A golden tracery shone on the far wall, the pattern spreading like ripples in a pond. The light revealed the full extent of the broken stone we’d have to cover and I grimaced. “Better tie her ladyship to your back, ’Gren. You’re going to need both hands and it’s not a climb for Sorgrad with a load as well as his armor to unbalance him.”

I looked in frustration at my lamp, blew out the candle and clipped it on my belt. I needed hands more than light for this climb. Sorgrad unslung the coil of rope from his shoulder and I knotted the creaking hemp securely around my waist. Sorgrad looped his end around arms and back. I grinned at him and moved out cautiously onto the irregular stones. Getting a footing, I tested my weight before moving my other boot, taking a hold, then another, both hands secure before I moved a foot, both feet solid before lifting a hand to feel for the next grip. I concentrated on the familiar skills that have taken me up more walls and houses than I care to recall and firmly refused to think of unseen, bottomless pits that might lie beneath any one of the tumbled boulders I was trusting myself to. A sibilance of water in the depths or maybe something worse came from between two cracked slabs. Ignoring unwelcome recollection of the wyrms in ’Gren’s songs, I moved slowly on. Fingers and toes were cramping with effort by the time I reached the far side of the cleft and I sat on the ledge polished by Usara’s magic to get my breath.

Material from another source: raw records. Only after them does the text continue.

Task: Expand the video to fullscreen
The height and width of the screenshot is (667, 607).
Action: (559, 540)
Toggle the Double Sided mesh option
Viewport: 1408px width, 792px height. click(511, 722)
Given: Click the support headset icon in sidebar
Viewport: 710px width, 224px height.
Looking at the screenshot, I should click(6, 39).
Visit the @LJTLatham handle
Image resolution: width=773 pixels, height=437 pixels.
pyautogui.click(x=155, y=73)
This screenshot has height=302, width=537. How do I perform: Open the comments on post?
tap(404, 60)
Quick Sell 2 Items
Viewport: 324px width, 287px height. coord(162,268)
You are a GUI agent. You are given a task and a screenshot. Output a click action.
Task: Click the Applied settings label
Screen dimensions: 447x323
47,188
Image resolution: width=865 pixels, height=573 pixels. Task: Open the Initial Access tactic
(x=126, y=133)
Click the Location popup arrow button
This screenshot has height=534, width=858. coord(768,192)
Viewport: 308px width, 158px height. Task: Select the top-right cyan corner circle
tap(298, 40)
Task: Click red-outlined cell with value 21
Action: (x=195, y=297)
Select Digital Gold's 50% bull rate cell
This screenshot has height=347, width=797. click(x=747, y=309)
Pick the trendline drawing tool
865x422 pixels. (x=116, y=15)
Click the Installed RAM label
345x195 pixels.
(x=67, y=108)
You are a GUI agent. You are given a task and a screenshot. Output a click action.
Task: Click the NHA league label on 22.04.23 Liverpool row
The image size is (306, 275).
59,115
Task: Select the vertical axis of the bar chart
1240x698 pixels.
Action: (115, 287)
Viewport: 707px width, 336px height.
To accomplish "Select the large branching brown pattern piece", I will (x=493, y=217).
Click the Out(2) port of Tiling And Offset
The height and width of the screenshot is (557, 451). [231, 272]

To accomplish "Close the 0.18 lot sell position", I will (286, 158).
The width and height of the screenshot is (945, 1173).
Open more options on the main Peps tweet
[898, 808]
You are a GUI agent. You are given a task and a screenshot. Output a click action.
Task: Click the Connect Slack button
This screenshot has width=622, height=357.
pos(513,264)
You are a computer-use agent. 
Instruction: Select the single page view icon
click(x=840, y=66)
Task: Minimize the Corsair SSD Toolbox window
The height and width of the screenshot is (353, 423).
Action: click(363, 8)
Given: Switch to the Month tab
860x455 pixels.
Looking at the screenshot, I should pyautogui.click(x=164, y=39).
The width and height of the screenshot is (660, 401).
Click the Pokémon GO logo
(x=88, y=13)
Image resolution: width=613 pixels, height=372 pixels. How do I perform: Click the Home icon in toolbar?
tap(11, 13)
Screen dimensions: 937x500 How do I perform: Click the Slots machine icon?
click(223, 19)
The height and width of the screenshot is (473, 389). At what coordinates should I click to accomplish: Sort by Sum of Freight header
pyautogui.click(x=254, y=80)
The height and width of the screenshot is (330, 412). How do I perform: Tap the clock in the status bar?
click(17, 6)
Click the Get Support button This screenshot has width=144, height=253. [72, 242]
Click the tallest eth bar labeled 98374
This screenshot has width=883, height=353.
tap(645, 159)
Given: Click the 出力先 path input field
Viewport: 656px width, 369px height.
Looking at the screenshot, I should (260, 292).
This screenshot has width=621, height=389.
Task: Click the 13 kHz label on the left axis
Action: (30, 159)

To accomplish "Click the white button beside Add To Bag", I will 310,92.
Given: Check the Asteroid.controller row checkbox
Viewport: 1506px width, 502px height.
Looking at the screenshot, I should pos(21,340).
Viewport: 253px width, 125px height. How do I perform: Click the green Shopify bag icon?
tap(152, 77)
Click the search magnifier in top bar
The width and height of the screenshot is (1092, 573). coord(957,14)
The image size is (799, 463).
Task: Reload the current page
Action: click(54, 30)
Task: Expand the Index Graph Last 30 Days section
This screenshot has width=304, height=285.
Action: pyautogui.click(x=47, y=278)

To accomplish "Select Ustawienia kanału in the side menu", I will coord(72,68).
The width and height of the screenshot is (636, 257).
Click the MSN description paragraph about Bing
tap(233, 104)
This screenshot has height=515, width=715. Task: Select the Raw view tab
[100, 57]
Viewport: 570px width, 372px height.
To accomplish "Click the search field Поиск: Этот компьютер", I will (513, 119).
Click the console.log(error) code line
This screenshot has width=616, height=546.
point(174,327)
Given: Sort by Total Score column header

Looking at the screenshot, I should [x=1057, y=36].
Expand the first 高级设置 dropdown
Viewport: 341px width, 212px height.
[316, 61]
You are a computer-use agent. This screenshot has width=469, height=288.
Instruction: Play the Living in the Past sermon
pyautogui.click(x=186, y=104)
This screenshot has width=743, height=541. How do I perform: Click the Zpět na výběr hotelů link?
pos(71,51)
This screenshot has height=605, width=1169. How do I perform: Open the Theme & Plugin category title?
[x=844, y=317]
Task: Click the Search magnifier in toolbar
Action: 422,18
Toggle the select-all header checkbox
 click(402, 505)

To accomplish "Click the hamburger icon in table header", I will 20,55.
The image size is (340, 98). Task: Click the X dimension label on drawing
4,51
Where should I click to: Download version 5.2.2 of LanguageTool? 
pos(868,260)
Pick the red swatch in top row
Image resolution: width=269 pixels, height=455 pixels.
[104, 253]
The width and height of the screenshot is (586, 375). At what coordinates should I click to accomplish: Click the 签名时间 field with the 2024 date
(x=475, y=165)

“It’s awkward, but you just need to keep going straight.” I unknotted the rope and looked for some way to secure it. If ’Gren slipped with Aritane on his back, the weight could drag me off my ledge. A little amber light flared beside me as I pulled fruitlessly at a chunk of gray and yellow stone, a spinning circle of magic boring into the mountain. The sorcery faded to muted gold with a hot smell of hearthstones, leaving a hole as thick as my wrist clean through the ledge. Smiling, I threaded the rope through and had it secure in moments. Usara most assuredly had his uses.

By the time ’Gren reached me, I had my lamp relit and the homely flicker shone on the sweat slicking his hair to his forehead. “Get her off me.”

Sorgrad’s knots were the usual fiendish puzzle but I laid Aritane motionless on the hard floor eventually. ’Gren bent this way and that to ease his back and when Sorgrad arrived he took up the burden of the unconscious enchantress without comment.

I looked down the tunnel where Usara’s magic had been crumbling the rock while we’d amused ourselves in the cleft. The bright glow of the busy magic was some distance away now, the walls fading to orange and red and a final muted ocher as the sorcery moved on.

“Watch your footing,” I warned unnecessarily. “This is no time to break an ankle.” ’Gren and I pushed treacherous shards aside with our pry-bars to clear a path for Sorgrad, whose view of his own feet was obscured by Aritane. She’d better be worth all this trouble, I thought grimly.

“Wait.” I went ahead to a gold-rimmed opening and lifted a cautious lantern into a tunnel with walls unmistakably scarred by toolwork. “We’re back to a digging proper,” I told the others with relief.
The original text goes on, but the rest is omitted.